- [EXERCISE BRIEF] How many of the lines below hold "button"? Only the number, please.

- [EXERCISE MATERIALS]
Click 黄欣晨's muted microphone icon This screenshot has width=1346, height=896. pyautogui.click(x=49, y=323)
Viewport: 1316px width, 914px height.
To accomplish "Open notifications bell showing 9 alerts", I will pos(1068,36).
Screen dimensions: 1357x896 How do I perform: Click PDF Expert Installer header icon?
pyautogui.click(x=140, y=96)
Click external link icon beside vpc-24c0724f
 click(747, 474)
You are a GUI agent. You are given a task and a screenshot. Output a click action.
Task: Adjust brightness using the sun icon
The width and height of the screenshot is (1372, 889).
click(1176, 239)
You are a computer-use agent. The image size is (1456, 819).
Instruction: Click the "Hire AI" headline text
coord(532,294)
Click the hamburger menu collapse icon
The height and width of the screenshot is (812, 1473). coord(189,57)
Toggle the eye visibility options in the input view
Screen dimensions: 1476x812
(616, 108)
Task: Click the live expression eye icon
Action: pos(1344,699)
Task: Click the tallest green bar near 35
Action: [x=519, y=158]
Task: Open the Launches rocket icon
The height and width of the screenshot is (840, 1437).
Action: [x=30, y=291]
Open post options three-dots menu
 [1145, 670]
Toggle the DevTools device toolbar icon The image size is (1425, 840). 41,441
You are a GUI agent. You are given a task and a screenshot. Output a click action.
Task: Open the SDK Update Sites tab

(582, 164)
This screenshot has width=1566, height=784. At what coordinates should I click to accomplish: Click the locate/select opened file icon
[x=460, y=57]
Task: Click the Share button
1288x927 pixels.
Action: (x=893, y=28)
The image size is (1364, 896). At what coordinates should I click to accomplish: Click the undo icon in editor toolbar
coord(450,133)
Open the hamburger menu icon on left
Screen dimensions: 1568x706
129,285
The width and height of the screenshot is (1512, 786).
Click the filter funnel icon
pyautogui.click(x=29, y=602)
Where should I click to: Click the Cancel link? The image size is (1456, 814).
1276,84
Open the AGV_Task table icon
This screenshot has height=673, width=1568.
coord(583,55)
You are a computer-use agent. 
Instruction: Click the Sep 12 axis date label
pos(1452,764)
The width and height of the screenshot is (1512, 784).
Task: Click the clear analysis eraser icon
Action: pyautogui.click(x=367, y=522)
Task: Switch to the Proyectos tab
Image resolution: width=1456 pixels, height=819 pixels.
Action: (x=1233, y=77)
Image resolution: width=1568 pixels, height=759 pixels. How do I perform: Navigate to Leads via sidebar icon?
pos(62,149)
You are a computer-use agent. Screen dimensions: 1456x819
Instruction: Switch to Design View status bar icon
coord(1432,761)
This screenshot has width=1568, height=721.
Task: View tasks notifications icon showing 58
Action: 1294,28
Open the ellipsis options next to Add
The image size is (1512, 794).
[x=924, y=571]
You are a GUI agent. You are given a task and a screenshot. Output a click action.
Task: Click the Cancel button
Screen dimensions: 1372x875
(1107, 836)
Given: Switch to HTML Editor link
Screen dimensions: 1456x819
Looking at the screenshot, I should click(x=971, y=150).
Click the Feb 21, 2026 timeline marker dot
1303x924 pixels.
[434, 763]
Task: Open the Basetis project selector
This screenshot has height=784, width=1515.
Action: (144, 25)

- [EXERCISE RESULT] 2